The weighing of precious metals for sale or for purchase is strictly regulated by the Weights and Measures Act 1985. Weighing Instruments used to determine the weight of precious metals for sale or purchase must be approved and exhibit the appropriate government stickers. Only weighing instruments of class I or class II can be used for the sale or purchase of precious metals.
See 'Weighing equipment for legal use' for more information.
Nickel, lead and cadmium are considered to be undesirable contaminants in jewellery and their content is strictly controlled by the REACH Enforcement Regulations 2008 (Registration, Evaluation, Authorisation and Restriction of Chemicals).
See 'Jewellery safety: metal content' for more information.
If you sell, or have in your possession for sale, precious metals that are not correctly hallmarked or are misdescribed you will be breaking the law and may be prosecuted. The maximum penalty is a fine and two years' imprisonment.

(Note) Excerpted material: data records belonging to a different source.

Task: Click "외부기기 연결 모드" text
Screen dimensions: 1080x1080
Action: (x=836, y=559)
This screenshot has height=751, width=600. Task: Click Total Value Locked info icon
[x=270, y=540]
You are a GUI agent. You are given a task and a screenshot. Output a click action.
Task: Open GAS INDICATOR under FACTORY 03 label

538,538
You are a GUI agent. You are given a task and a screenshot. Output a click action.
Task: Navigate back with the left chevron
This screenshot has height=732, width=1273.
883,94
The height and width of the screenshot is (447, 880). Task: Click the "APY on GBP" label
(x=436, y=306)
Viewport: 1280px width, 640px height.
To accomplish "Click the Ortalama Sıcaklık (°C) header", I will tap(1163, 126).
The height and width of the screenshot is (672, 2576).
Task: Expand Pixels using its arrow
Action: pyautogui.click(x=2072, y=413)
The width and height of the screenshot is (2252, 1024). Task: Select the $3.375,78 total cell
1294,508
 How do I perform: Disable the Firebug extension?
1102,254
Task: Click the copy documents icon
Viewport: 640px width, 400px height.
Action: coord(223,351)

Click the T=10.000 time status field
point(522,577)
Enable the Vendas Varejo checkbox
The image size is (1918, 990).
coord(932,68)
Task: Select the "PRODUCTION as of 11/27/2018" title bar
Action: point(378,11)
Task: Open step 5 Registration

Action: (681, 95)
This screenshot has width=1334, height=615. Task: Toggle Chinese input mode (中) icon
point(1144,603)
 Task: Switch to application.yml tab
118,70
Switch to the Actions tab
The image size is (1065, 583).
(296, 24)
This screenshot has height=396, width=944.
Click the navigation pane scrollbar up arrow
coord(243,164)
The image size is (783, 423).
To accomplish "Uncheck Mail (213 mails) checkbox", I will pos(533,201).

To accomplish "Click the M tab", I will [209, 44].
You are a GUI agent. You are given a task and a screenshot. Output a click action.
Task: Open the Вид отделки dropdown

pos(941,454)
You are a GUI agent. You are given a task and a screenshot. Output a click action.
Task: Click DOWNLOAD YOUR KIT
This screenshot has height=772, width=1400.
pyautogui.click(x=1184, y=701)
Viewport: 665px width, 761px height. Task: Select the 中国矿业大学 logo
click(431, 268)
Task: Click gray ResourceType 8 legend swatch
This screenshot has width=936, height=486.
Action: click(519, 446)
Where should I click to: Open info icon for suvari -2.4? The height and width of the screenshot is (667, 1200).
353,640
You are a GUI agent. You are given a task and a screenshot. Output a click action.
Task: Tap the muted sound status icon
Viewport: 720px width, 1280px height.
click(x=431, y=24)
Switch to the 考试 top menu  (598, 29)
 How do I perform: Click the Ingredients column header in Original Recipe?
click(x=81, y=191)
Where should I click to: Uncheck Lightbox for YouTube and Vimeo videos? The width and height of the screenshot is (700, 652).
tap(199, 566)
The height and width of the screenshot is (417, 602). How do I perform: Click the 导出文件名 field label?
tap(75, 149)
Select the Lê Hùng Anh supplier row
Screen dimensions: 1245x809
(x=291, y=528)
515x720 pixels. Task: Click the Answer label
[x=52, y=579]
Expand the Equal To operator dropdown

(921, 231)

The British Hallmarking Council has produced Hallmarking guidance notes, which are available on the GOV.UK website.
Last reviewed / updated: December 2017
This information is intended for guidance; only the courts can give an authoritative interpretation of the law.
The guide's 'Key legislation' links may only show the original version of the legislation, although some amending legislation is linked to separately where it is directly related to the content of a guide. Information on amendments to UK legislation can be found on each link's 'More Resources' tab; amendments to EU legislation are usually incorporated into the text.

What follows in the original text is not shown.